Source records
>> start
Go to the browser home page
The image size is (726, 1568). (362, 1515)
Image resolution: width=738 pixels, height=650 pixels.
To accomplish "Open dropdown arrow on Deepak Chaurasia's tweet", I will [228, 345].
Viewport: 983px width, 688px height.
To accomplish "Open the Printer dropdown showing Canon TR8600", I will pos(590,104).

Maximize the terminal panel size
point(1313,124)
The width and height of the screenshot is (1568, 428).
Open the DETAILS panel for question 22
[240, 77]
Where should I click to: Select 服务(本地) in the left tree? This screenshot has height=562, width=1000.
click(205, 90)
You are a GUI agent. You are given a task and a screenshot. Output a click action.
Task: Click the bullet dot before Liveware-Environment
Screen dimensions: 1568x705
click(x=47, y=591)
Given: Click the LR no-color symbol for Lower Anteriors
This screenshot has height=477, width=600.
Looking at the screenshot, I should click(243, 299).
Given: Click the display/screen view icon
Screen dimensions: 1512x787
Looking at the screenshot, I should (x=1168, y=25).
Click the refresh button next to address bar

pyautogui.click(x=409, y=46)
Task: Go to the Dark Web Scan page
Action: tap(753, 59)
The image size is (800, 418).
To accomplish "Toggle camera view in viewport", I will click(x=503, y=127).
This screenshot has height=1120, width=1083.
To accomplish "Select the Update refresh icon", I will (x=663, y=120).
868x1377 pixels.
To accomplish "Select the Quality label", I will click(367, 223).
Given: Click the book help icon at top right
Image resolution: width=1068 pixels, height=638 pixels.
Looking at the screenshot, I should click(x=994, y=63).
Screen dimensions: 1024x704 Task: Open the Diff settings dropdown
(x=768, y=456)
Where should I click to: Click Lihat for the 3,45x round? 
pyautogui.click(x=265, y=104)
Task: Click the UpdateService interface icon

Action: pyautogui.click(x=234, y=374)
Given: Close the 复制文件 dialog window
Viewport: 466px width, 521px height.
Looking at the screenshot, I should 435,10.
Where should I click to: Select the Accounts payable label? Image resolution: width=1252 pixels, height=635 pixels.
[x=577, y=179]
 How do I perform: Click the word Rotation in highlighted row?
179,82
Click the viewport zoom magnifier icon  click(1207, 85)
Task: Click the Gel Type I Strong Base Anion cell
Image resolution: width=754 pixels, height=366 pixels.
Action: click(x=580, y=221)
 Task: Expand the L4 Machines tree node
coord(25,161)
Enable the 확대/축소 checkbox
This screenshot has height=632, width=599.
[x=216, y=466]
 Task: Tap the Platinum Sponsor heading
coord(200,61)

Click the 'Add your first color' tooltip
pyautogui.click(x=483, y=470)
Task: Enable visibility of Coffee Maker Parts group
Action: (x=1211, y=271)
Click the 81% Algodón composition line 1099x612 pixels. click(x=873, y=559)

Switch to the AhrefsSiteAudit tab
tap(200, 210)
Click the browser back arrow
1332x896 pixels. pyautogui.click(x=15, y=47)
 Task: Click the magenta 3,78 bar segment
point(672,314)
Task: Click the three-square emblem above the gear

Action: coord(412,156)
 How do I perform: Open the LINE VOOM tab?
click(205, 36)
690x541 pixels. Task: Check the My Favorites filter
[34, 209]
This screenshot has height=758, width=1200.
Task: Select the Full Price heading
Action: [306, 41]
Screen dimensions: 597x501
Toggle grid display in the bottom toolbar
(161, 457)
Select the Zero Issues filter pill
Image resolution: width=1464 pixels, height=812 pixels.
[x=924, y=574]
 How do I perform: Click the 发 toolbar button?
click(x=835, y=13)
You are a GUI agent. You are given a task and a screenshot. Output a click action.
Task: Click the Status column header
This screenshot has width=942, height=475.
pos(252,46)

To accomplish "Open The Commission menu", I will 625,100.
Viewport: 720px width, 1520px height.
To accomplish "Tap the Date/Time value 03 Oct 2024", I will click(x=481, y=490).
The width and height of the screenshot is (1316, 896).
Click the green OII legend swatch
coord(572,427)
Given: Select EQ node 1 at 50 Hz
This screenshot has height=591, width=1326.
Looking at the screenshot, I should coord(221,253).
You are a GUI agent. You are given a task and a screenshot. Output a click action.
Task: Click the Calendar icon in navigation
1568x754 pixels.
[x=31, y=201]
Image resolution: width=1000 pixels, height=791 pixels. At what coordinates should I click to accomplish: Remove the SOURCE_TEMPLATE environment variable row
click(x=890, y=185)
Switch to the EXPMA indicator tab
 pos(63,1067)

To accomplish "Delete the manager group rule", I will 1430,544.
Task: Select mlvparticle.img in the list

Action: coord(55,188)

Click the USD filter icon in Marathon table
>> end
# [Exercise]
Show every line above that contains the word "arrow".

# [Finished task]
To accomplish "Open dropdown arrow on Deepak Chaurasia's tweet", I will [228, 345].
Click the browser back arrow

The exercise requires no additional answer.